From a Google Image Search – Houston Chronicle
Isabel Allende set some of her books in California, showing glimpses of the lives of Americans who migrated from Central and South America. Violeta, the main character in Allende’s eponymous book, lives in an unnamed country in South America, in a city that is named Sacramento, echoing her California stories. (The internet tells me there are 31 cities named Sacramento.) Violeta lived for one hundred years and is able to portray the instability of the government in her country against her own ability to stay successful in business. She never fell afoul of the various governments or regimes that ruled her country, especially the authoritarian or military governments, which often expressed their power by executing key figures and their supporters from the previous government. Violeta Del Valle and her family knew how to be invaluable to government while staying out of politics.
Violeta was also lucky with the people who surrounded her, her extended family. Violeta tends to turn those who are close to her into family members. Her governess from Scotland, Josephine Taylor and Josephine’s lover Teresa Rivas, a bohemian social activist, are loyal to Violeta. Teresa has family in Patagonia, Chili with a farm. When the country’s democratic government is overturned, Violeta escapes danger by going to the Rivas farm. Teresa’s family becomes Violeta’s second family.

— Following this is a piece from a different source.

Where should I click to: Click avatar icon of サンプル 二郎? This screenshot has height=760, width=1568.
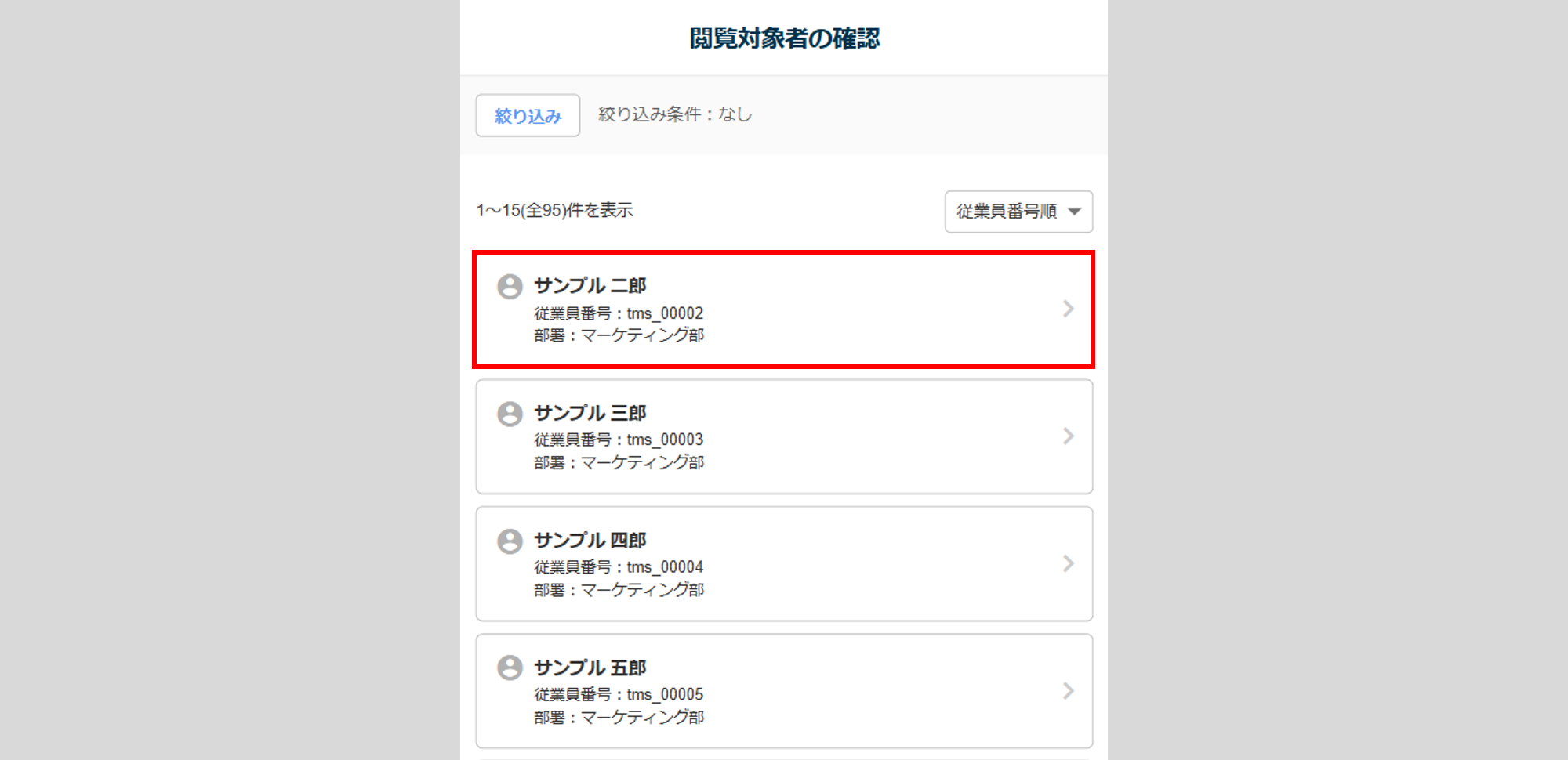(x=510, y=287)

Miss Violeta has a series of husbands and lovers. Her first husband is a German immigrant from a wealthy family who is so engrossed with the science of artificial insemination of farm animals that the relationship with his wife just kind of fizzles out without offspring. Although, when Violeta wants a divorce, it doesn’t prove easy to make that happen.
Julián Bravo, a swashbuckler, takes up quite a few of Violeta’s 100 years. If her last romance fizzled, this romance sizzles. It turns into more of an addiction than a love story. Julián lives at the edge of adventure, crime, and political disaster. He doesn’t want children and is irate when Violeta is pregnant with his son. Their relationship is tempestuous and toxic, but Violeta can’t give him up. They also have a daughter, Nieves. They never marry. After Violeta’s daughter moves to America with her father, Nieves falls into the traps many modern children have fallen into. Throughout the tragic moments of Nieves’ life, there is a man who steadfastly keeps Violeta informed about her daughter. Ray Cooper is an ex-convict; he is now a detective. He comforts Violeta and they enter into a calm long distance relationship that satisfies both of them.
Violeta is not a novel full of literary techniques and esoteric symbolism. Allende give us a woman who is simply telling the story of her 100 years to her grandson, Camilo, in a letter, a really long letter. Violeta’s story does not need literary poetics. She is a businesswoman. We get to live her life through her as she experiences a century of worldly events that are not so much history as events that touch her life and the lives of the people she loves. She is a strong woman, and she understands how to earn and keep money. At the end of her life, she meets another man, this time from Norway, who should be boring but isn’t. I always like where Isabel Allende takes me. This time she takes to a remarkable life of a remarkable woman. Does it have elements of autobiography? Hard to say unless you know Allende very well.